C'était fort touchant encore de voir de quelle tendre charité elle entourait, malgré les peines qu'elle lui faisait bien souvent, la bonne Mère Marie de Gonzague  : la servante de Dieu avec sa finesse d'esprit remarquable, saisissait les lacunes qui s'unissaient à tant de belles qualités en cette Mère, et qui nous la faisait aimer malgré tout ! Se rendant parfaitement compte de ce qui la faisait souffrir, elle savait par ses manières enfantines  si gentilles, l'envelopper de tendresse, la consoler, l'éclairer, et nulle parole ne pouvait  mieux être appliquée à la servante de Dieu que celle-ci :"La vérité sort de la bouche des enfants ".
Ce fut surtout à l'occasion d'une élection qu'elle savait avoir été très pénible à la malheureuse Mère, qu'elle lui écrivit une lettre fort belle paraît-il, laquelle fut une bonne semence jetée dans son coeur. Elle savait bien dire les choses, non sous forme de conseil, mais leur en donnant la portée.


PRUDENCE
Que dire de la prudence de la servante de Dieu, si ce n'est que ce fut celle d'un vieillard qui a expérimenté la vie, avec ses épreuves. Elle était d'une grande réserve en toutes choses, en ses paroles comme en ses moindres actes, dans les petites et grandes difficultés qui se multipliaient sous ses pas. Elle observait tout, réfléchissait profondément, l'oeil toujours fixé vers le bon Dieu.
Sa prudence se manifesta dans les difficiles et délicates négociations qu'elle eut à faire pour sa vocation. Les difficultés furent telles que sans la sagesse et prudence dont elle fit preuve, elles eussent certainement échoué. Son moyen fut la prière et la confiance en Dieu. Elle ne s'impatientait pas, n'avait pas de paroles amères pour ceux qui contrariaient son désir.
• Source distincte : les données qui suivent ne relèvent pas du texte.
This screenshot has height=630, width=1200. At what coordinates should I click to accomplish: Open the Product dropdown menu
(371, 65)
Quelle merveille ne fût pas de voir l'énergie qu'elle montra dans le voyage à Rome ! Quel courage ne lui fallut-il pas, et comme elle le disait elle-même " pour oser parler au Pape" pensée qui la faisait frémir, et démarche que le Vatican n'avait pas encore vue dans une enfant de quatorze ans alors !
Événement si extraordinaire que le journal le raconta dans son article sur le pèlerinage de Rome, qui fixa l'attention de plus d'un lecteur, événement qui faisait dire au vénérable Frère Siméon, Directeur et fondateur du collège St Joseph à Rome, que M. Martin connaissait et auquel il le rapporta :"on ne voit pas cela en Italie !"
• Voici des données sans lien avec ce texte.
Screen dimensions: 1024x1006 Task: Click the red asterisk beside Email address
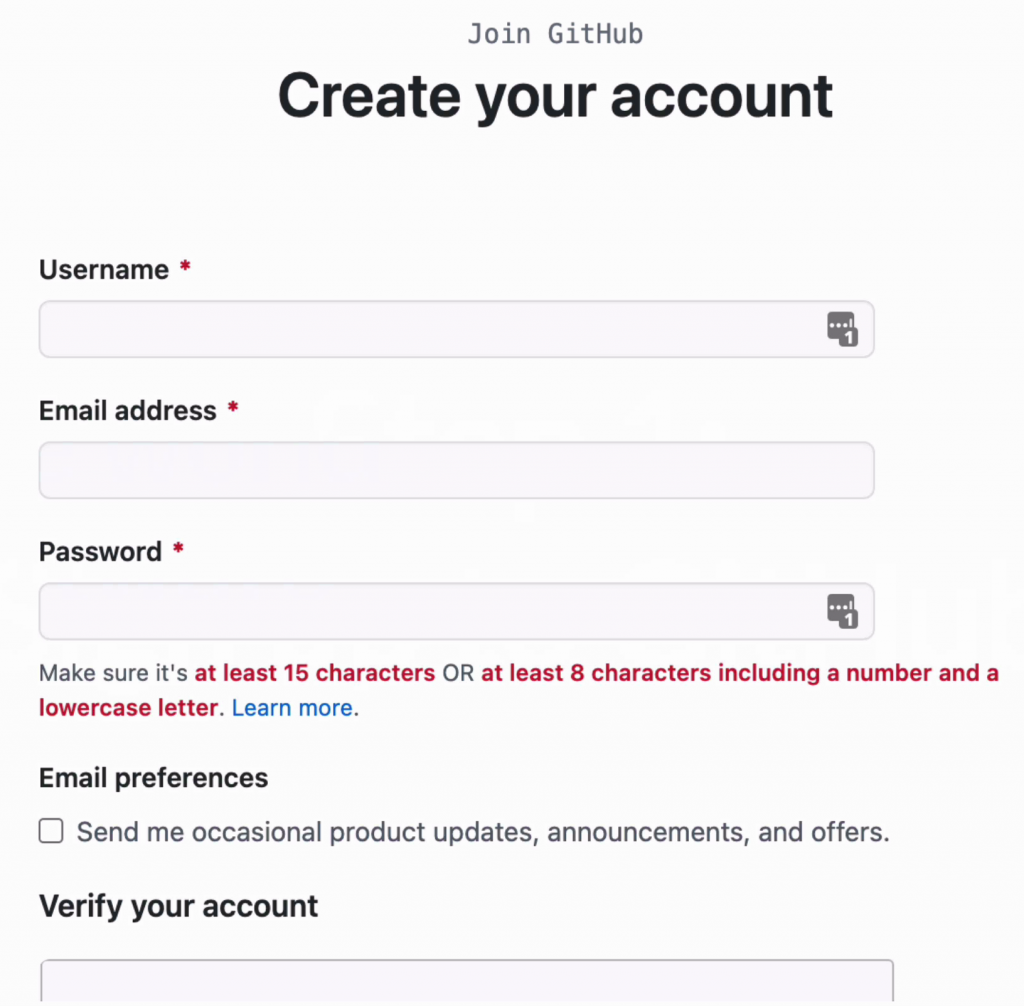click(233, 409)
A son entrée au carmel, quelle prudence accompagna ses premiers pas, dans la réserve  dont elle usa pour ne pas s'attacher humainement à sa Mère Prieure. Dans les peines qui lui vinrent de cette pauvre Mère, elle agit toujours comme si de rien n'était, lui souriant malgré tout et lui rendant le même respect. Témoin parfois de pénibles difficultés que Mère Marie de Gonzague occasionnait à Mère Agnès de Jésus devenue Prieure, elle souffrait cruellement en silence. Un jour cependant, elle me dit le coeur plein de larmes et d'une tristesse qui se peignait sur son visage.."Je comprends maintenant ce que Notre Seigneur a souffert de voir souffrir sa Mère en sa Passion."
Au noviciat, avec quelle prudence agit-elle pour faire du bien à l'une de ses compagnes.! Je fus encore témoin de sa prudence lorsqu'étant sacristine, elle devait me demander de faire passer au confessionnal ses petites novices, gênées de le demander à M. Marie de Gonzague! Ayant expérimenté ce que souffre une âme du manque de liberté de conscience, elle s'employa avec autant de prudence que de sagesse, à épargner cette souffrance à ses novices. Elle n'allait au parloir que par devoir de charité ; ses conseils étaient-ils demandés, elle les donnait avec autant de simplicité que d'humilité, elle se montrait là comme partout, un ange de paix !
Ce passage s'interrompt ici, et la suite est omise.